Inégalités sociales – Comprendre pour combattre

La concentration de capitaux à Vancouver a déclenché des inégalités qui fragmentent aujourd’hui la population. Sujet d’importance grandissante, l’université Simon Fraser (SFU) a lancé un nouveau cours intitulé Pauvreté et inégalité, qui propose d’aborder le phénomène des inégalités de manière exhaustive. Dans ce contexte, analyse de la situation des inégalités sociales à Vancouver.

Le professeur Krishna Pendakur de SFU.

Vancouver est devenue l’une des villes les plus attractives de l’Amérique du Nord, ayant entamé un développement exponentiel depuis l’exposition universelle de 1986. Mais ses habitants sont aujourd’hui victimes de ce succès. Depuis vingt ans, plusieurs catégories de la population, pour certaines déjà anémiées, sont précipitées dans des situations précaires ou marginales.

Trois catégories d’individus touchés

Le placement des populations autochtones en écoles résidentielles a eu des conséquences néfastes sur leur intégration sociale ; elles souffrent par exemple de barrières à l’emploi.

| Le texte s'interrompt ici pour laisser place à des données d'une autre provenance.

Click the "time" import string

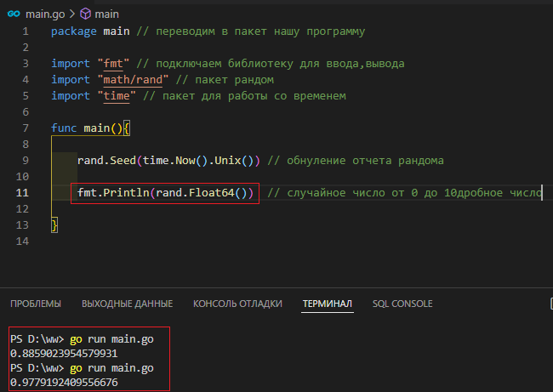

A Vancouver, au dernier recensement, 40 % des sans-abri sont autochtones, alors qu’ils ne représentent que 2,2 % de la population.

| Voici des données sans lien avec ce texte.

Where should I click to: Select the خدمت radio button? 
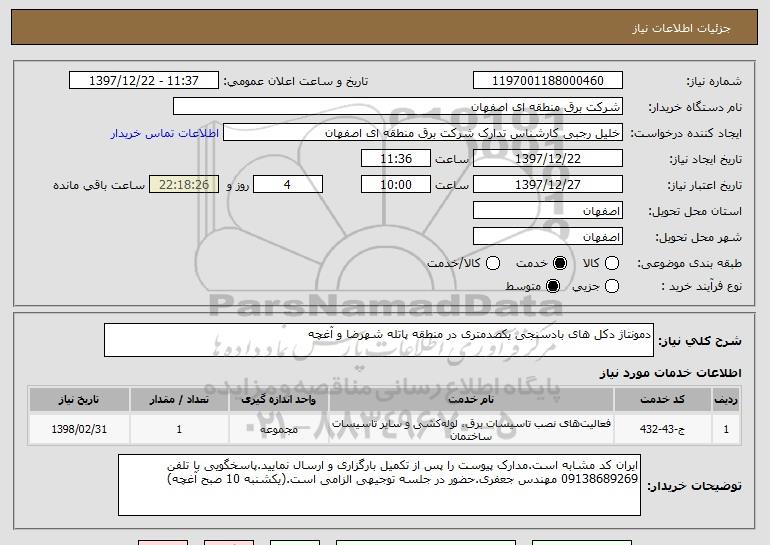pos(560,263)
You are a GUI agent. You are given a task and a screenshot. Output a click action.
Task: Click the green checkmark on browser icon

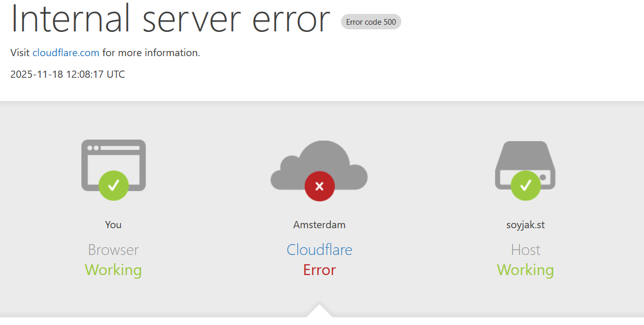pyautogui.click(x=113, y=185)
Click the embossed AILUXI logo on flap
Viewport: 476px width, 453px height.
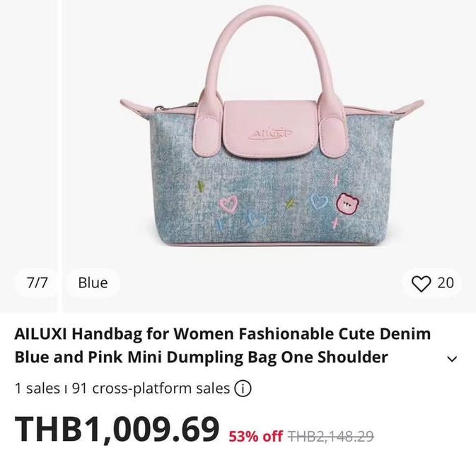[270, 134]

L’amendement dans les années 1990 d’une loi fédérale rendant la prescription des opioïdes (aux vertus anti-douleur) plus facile a conduit les usagers de drogues et les personnes en mauvaise santé dans la situation que l’on connaît aujourd’hui. Fait on ne peut plus visible dans le quartier Downtown Eastside, l’un des quartiers les plus pauvres du pays où l’on compte chaque jour près de 5 000 personnes vivant dans la rue.

A un niveau moindre, les travailleurs et les familles sont également assujettis à un niveau de vie précaire. Deux phénomènes se font écho pour accélérer leurs situations fragiles. Tout d’abord, les salaires, déjà faibles, stagnent. Associé à la hausse du prix de l’immobilier, à l’achat ou à la location, l’accès au logement est rendu très difficile. Les familles en particulier pâtissent du manque de logements adéquats.

Logement social subventionné.

Quelles solutions ?

John Millar, le vice-président de la Public Health Association of BC, dont le mandat est de promouvoir l’équité sociale, déplore le manque de volonté des politiciens de s’attaquer aux racines des inégalités plutôt que de se concentrer sur la diminution de la pauvreté. « La pauvreté est plus parlante pour le grand public, c’est plus compréhensible ». Pour lui, les mesures prioritaires seraient de transformer le salaire minimum en salaire suffisant, limiter l’augmentation des loyers, augmenter le parc immobilier social et augmenter les taxes sur les grandes fortunes et les entreprises, en particulier celles qui commercialisent des produits posant un risque sanitaire (sodas, cigarettes, etc.). Et cela ne peut aller sans « un meilleur travail dans l’explication de l’utilisation des taxes en dépit du manque d’intérêt ».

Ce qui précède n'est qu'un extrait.